--- Document text ---

Top Ten Tips to Make it a Success:

  1.  Train yourself and your team. It will take a long time to learn, demonstrate and internalize the tools, and more importantly the mindset and philosophy. Focus on learning and applying tools – not rapid quantifiable results.
  2. Find an experienced person guide, or if you must a consultant, but only if there is no other way. It is better to spend the time and the energy to develop this in house rather than to “buy it” using a consultant. Best to grow your own internal talent.
  3. Plan and strategize with timelines and milestones – keep in mind a roll out should take at least a year. Also, understand that over half of process improvement implementations fail.
  4. Identify your key processes and focus on them – keeping the copier area clean is not really the point of 5S if you manufacture auto parts.
  5. Break down your key processes – everything becomes simpler when it is cut into its basic steps and components.
  6. It is the process. We focus on developing the process, procedures, and tools. Grow the process and the results will follow.
  7. Identify what a key action will affect and always have a plan for what the outcome you are trying to change is and how you will measure it in advance of taking on a project. Having a process or project mandate is a big help with this – it keeps you on the same page, defines the result and the measurement of it, and bounds the frame of the playing field.
  8. Set up your timelines and target dates.
  9. Identify key proponents for each action item and make specific assignments by name and by date. Make the accountability clear, written, and visible.
  10. Get a communication system in place and use it every time.
 “If you can't describe what you are doing as a process, you don't know what you're doing.” -  W. Edwards Deming

 

Brainstorming

 Brainstorming combines a relaxed informal approach to problem solving with lateral thinking. It encourages people to come up with ideas that can seem a bit crazy. Some of these ideas can be crafted into original creative solutions. Other ideas will spark even more ideas. This gets people broken out of their paradigms.

"The world we have created is a product of our thinking; it cannot be changed without changing our thinking." - Albert Einstein

Defer judgment – just catch the ideas. By suspending judgment, participants will feel free to generate unusual ideas. Welcome wild ideas: To get a good and long list of ideas, wild ideas are encouraged to have. They can be generated by looking from new perspectives and suspending assumptions. These new ways of thinking might give you better solutions.

 Be respectful of everyone. Let each person provide input in turn. One at a time. Your rank or position does not matter in the brainstorming. Every idea is equal. No one speaks over anyone.  No criticism is allowed. When brainstorming the criticism of ideas generated should be put 'on hold'. Instead, participants should focus on extending or adding to ideas, reserving criticism for a later 'critical stage' of the process.

 Quantity. The assumption is that the greater the number of ideas generated, the bigger the chance of producing a radical and effective solution. This will; reduce inhibitions, stimulate the team’s ideas, and increase overall creativity. One of the basic skills in all improvement is the ability to sit back as a group and brainstorm every possible solution you can think of - you will hit upon ideas you never dreamed of. Remember brainstorming is a skill; it needs practice, and coaching. Spend the time on this - it will pay off 100 fold....

 “Efficiency is doing things right; effectiveness is doing the right things.” - Peter Drucker
 
“The most dangerous kind of waste is the waste we do not recognize.” - Shigeo Shingo

 

Understanding Waste

  1.  Movement - each time material is moved it requires energy and resources, it risks damage, and it is a cost for no benefit. Transportation does not make any transformation to the product that the consumer is willing buying. Reduce movement. I lump movement and transport together. Spaghetti diagrams and MIFA (material and information flow) are great tools for this waste type.

--- Given entries ---

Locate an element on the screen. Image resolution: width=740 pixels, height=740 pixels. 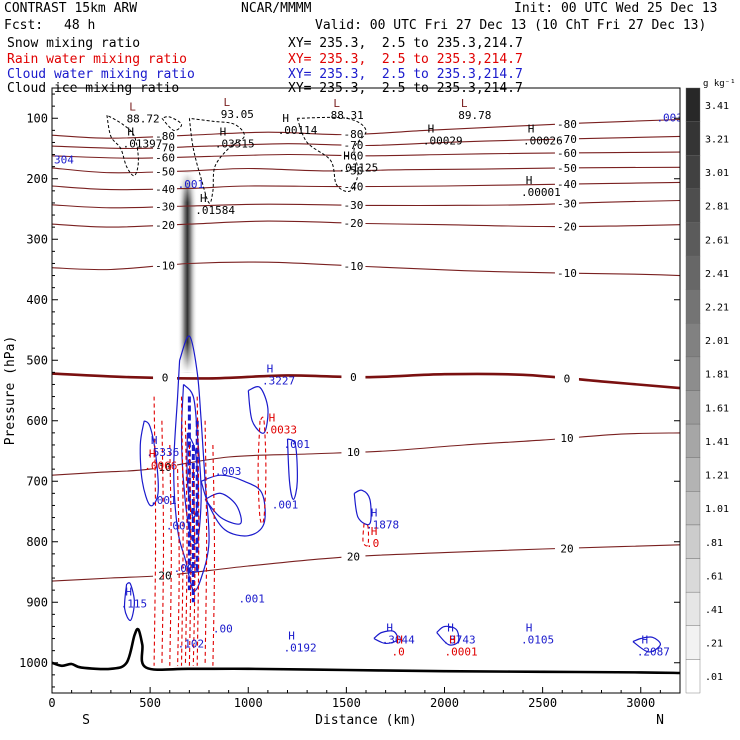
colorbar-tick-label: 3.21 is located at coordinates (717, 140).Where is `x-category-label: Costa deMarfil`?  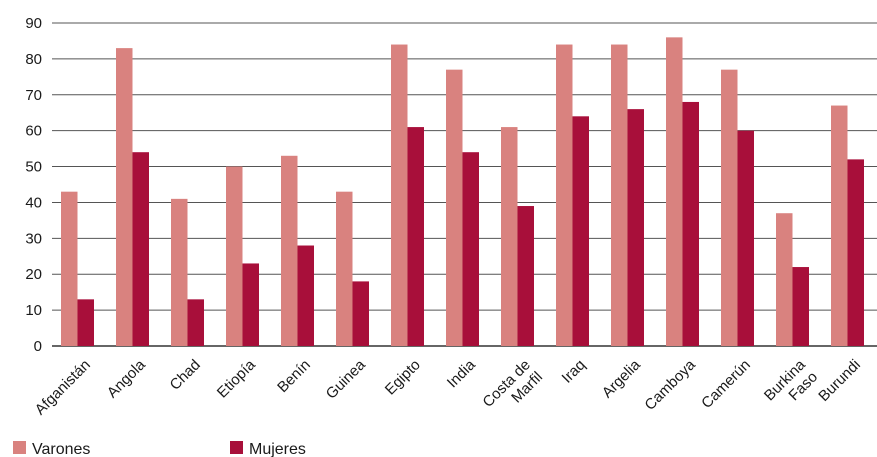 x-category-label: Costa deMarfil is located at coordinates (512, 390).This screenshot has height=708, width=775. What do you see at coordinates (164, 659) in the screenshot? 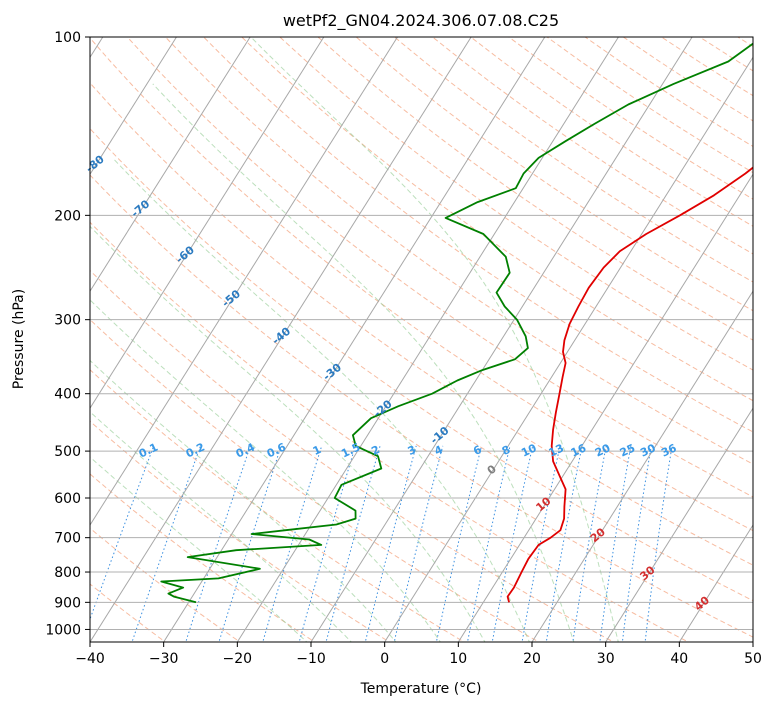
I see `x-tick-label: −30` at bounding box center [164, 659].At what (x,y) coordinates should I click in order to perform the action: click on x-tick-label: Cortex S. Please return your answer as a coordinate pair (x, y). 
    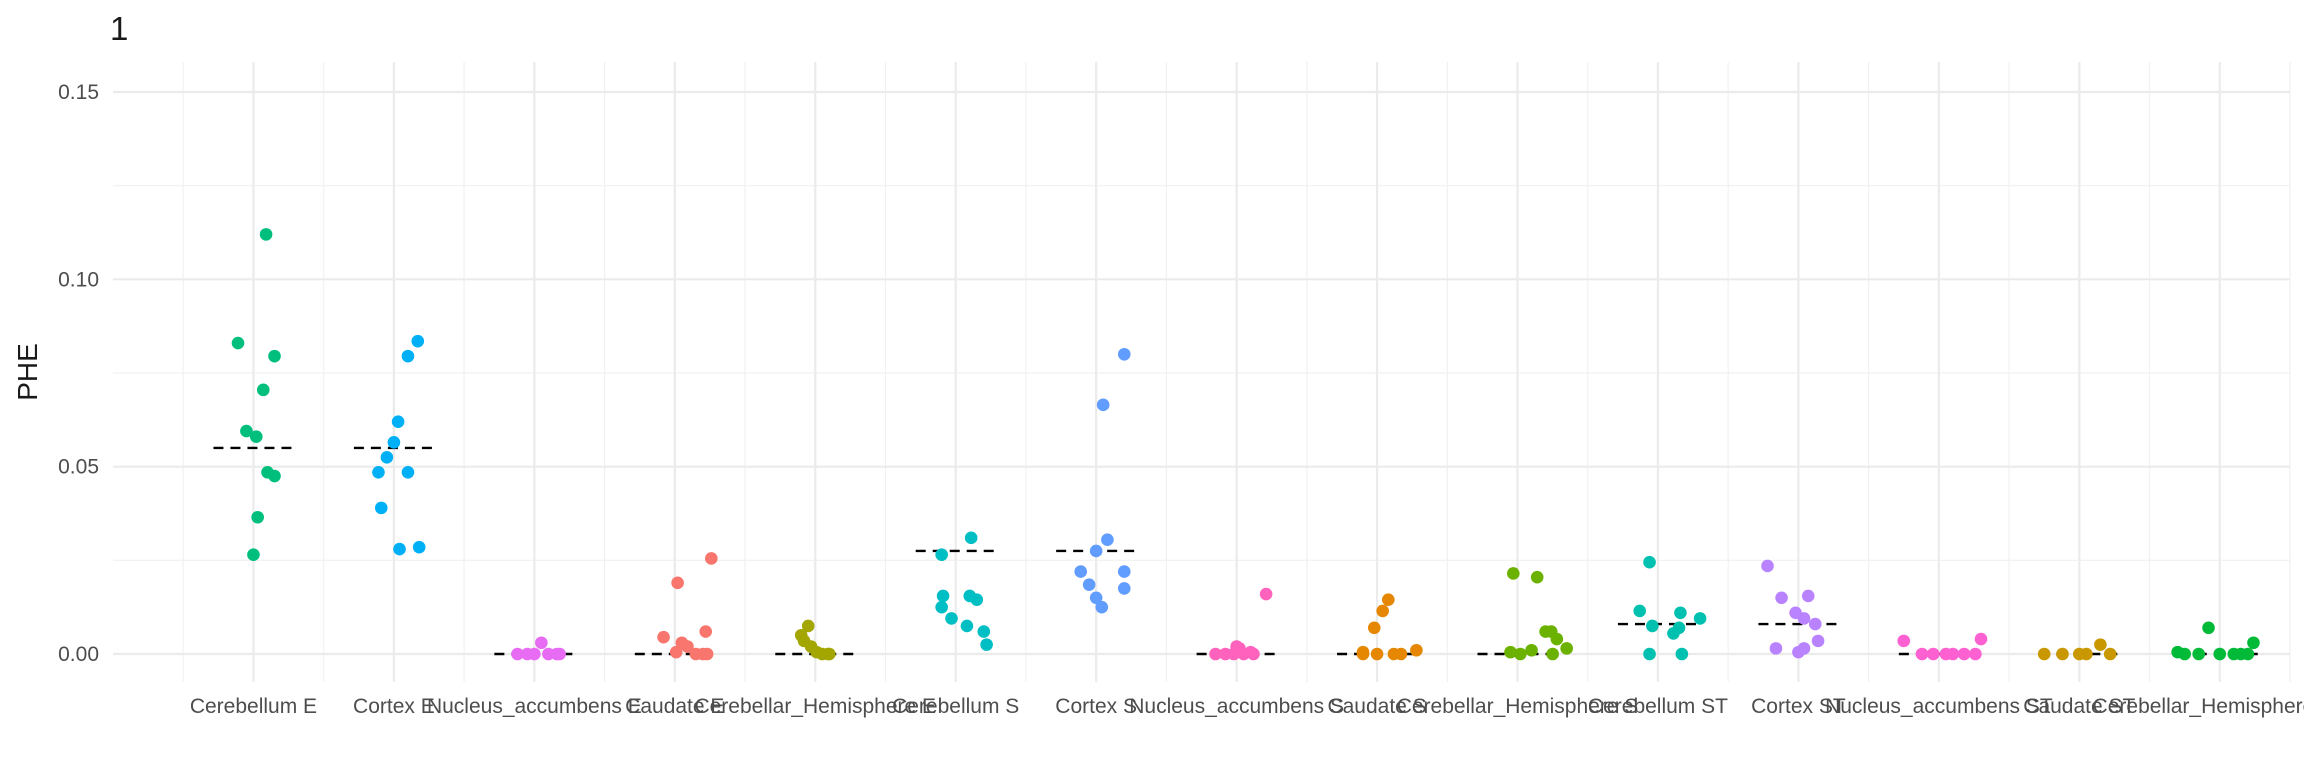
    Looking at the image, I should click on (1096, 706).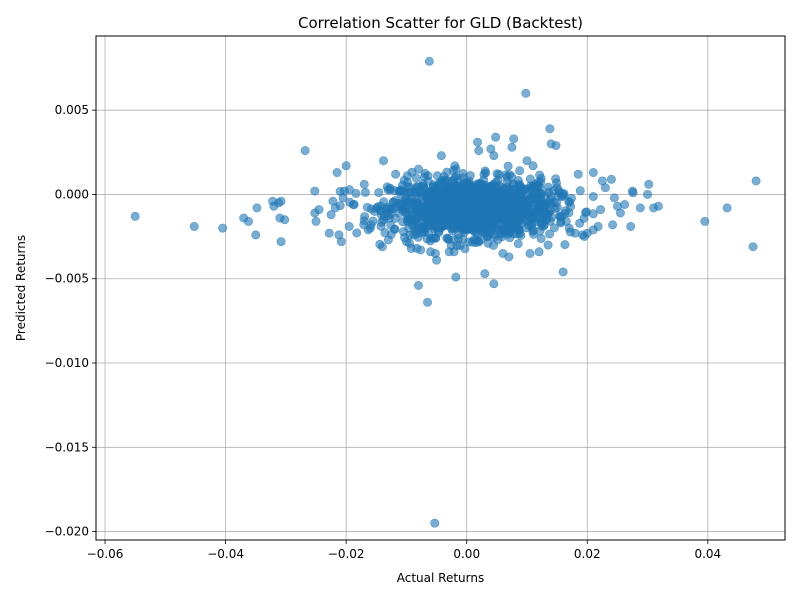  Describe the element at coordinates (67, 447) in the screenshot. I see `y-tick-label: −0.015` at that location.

---
--- Given entries ---

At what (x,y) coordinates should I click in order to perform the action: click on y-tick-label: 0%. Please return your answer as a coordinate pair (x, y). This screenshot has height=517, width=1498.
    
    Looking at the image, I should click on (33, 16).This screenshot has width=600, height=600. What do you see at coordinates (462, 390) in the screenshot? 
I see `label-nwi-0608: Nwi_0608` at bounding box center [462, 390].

---

Transcribe the passage of the process improvement text above between "1.  Train yourself" and "improvement implementations fail.", inclusive.

1.  Train yourself and your team. It will take a long time to learn, demonstrate and internalize the tools, and more importantly the mindset and philosophy. Focus on learning and applying tools – not rapid quantifiable results.
  2. Find an experienced person guide, or if you must a consultant, but only if there is no other way. It is better to spend the time and the energy to develop this in house rather than to “buy it” using a consultant. Best to grow your own internal talent.
  3. Plan and strategize with timelines and milestones – keep in mind a roll out should take at least a year. Also, understand that over half of process improvement implementations fail.